▸ Instructions to follow:
Please copy each line of the listing below in which the word "toolbar" appears.

▸ Exercise materials:
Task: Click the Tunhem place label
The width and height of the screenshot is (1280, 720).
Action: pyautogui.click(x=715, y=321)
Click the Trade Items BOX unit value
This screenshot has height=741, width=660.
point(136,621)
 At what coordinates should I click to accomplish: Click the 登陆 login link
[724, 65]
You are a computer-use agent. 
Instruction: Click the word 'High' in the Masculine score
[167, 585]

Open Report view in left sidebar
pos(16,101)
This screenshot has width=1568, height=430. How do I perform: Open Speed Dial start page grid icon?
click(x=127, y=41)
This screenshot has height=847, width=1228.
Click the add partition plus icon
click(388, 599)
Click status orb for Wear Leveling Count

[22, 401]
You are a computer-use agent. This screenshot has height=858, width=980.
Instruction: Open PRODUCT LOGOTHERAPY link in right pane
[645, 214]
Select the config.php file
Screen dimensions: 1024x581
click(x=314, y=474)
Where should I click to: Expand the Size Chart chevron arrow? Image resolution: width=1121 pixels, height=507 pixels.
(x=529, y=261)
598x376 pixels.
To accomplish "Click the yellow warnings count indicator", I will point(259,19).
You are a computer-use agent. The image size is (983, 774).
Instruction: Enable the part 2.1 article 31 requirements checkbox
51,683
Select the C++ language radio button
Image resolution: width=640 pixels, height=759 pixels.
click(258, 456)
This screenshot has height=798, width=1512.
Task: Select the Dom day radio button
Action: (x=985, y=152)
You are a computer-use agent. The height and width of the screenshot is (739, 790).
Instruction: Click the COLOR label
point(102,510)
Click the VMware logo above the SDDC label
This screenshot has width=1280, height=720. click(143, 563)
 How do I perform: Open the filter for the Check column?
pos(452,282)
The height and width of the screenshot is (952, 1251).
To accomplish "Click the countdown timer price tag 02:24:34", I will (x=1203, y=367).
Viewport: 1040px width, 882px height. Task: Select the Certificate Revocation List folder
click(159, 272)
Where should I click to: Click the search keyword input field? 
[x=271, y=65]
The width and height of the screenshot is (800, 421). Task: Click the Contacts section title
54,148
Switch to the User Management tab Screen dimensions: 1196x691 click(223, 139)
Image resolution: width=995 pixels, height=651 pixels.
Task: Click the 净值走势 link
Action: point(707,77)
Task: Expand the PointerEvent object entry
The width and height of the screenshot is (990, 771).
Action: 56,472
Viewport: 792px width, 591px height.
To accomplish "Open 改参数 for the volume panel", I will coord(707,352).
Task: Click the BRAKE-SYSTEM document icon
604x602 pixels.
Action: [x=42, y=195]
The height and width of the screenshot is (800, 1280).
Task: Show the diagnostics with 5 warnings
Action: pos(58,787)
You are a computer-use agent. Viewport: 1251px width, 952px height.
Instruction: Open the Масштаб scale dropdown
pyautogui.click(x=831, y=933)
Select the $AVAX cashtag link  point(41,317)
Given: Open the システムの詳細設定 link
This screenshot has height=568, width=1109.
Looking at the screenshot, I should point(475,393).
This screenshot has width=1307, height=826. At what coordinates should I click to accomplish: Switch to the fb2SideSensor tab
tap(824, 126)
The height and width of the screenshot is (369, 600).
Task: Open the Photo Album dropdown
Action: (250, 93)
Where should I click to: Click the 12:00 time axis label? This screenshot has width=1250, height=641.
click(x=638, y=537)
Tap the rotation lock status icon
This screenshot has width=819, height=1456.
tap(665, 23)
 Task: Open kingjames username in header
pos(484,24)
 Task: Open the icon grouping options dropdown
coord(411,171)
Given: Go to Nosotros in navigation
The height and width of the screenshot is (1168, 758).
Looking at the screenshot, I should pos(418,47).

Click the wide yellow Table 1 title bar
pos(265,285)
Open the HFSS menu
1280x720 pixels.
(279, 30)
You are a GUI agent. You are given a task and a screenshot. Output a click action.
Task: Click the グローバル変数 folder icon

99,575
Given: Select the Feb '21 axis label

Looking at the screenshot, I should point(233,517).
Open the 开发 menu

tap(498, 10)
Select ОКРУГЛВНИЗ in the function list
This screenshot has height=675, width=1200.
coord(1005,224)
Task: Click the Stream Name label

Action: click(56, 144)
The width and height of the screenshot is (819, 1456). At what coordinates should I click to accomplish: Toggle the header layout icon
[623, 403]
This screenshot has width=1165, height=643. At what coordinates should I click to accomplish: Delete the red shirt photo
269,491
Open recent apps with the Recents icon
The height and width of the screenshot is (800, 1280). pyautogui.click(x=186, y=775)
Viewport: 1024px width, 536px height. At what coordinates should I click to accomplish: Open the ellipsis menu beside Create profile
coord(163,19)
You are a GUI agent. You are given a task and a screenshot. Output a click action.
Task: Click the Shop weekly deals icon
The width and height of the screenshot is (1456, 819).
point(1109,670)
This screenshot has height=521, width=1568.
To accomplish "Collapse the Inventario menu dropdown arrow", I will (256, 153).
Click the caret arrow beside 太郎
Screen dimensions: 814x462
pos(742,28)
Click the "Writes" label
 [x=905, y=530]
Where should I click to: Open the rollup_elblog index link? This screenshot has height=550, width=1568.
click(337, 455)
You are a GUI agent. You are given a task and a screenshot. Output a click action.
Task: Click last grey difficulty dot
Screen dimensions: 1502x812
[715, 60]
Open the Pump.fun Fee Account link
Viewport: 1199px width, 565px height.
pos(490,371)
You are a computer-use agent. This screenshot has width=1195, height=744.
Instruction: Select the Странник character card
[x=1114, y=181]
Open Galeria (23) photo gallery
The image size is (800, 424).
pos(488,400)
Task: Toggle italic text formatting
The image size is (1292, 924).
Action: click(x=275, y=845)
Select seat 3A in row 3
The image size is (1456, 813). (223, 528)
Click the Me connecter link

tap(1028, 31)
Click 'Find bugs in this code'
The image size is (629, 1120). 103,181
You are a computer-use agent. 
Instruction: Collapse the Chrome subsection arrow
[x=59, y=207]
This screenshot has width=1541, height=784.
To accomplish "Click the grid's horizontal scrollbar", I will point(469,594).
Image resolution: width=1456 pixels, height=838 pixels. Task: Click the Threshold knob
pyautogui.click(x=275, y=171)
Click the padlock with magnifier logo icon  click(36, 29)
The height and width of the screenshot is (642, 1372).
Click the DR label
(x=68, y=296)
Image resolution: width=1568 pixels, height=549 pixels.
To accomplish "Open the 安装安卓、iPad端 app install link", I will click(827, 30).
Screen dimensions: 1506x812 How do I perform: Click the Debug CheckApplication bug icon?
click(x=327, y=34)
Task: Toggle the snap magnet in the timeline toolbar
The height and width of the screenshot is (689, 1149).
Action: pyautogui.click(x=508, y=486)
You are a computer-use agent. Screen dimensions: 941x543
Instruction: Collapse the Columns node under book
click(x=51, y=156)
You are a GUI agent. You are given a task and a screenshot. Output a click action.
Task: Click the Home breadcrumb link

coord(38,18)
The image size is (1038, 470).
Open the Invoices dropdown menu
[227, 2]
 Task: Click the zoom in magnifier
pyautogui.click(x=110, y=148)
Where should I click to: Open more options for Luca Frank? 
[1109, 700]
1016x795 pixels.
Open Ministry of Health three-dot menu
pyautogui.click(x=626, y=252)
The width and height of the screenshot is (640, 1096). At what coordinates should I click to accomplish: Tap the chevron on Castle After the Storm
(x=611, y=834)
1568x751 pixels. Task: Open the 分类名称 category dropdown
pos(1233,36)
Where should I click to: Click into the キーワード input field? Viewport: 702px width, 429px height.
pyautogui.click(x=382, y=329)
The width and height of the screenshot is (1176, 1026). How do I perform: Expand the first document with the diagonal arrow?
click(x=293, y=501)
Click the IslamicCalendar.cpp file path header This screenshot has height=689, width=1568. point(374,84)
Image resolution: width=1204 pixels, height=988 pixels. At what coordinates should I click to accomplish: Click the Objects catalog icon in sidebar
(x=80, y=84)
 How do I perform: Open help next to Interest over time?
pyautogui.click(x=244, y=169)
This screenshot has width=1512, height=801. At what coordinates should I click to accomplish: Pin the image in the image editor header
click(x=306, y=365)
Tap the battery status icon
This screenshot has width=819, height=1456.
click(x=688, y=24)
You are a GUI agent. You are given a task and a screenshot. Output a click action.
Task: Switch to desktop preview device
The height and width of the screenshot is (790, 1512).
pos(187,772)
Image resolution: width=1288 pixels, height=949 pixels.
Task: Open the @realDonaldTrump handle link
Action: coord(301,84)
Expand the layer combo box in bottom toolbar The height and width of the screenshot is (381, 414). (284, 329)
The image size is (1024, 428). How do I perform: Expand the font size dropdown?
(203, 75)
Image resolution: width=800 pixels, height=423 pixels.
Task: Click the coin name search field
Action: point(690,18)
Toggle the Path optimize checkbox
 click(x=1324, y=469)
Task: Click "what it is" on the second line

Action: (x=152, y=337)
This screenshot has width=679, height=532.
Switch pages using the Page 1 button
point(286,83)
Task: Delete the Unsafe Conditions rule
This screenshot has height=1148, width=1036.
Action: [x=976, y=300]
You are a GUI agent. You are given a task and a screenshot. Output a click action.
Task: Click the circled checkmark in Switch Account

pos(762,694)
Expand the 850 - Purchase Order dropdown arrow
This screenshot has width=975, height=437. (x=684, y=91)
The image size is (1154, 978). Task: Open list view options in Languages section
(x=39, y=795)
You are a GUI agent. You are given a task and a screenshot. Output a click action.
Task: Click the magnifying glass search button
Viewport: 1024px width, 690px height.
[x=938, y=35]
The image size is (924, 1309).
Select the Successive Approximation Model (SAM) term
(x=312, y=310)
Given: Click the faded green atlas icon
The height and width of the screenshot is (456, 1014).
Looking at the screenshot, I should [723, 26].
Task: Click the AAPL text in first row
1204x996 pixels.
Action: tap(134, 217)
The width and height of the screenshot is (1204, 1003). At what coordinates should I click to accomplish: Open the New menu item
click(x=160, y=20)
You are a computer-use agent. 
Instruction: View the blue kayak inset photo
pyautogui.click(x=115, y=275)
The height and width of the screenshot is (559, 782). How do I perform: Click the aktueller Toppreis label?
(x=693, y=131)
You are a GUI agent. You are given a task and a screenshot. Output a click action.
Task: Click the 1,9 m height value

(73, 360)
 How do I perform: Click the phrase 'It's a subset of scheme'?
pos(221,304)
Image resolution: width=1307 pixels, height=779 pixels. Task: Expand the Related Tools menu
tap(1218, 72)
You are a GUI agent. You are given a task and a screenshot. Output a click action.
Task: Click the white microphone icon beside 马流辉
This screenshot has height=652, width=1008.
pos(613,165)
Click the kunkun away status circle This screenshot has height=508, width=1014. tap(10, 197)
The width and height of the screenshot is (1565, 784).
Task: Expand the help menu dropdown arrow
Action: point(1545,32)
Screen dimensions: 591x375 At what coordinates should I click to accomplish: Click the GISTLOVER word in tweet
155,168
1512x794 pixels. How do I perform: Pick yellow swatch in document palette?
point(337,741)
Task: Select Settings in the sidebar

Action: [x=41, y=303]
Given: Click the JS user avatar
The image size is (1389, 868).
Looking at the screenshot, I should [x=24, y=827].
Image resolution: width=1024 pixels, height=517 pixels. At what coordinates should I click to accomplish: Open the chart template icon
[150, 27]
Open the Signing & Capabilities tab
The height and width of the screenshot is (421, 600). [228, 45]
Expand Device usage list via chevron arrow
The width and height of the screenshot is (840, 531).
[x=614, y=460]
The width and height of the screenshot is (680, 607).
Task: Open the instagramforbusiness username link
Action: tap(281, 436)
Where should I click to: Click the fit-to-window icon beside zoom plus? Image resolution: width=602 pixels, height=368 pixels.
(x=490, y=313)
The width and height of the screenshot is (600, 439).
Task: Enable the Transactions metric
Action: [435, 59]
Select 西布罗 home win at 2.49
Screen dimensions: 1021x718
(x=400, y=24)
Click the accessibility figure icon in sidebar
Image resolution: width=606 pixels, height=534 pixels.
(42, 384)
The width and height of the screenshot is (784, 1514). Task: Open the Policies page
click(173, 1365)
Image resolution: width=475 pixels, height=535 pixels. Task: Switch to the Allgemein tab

▸ Written response:
Task: Toggle the snap magnet in the timeline toolbar
Expand the layer combo box in bottom toolbar The height and width of the screenshot is (381, 414). (284, 329)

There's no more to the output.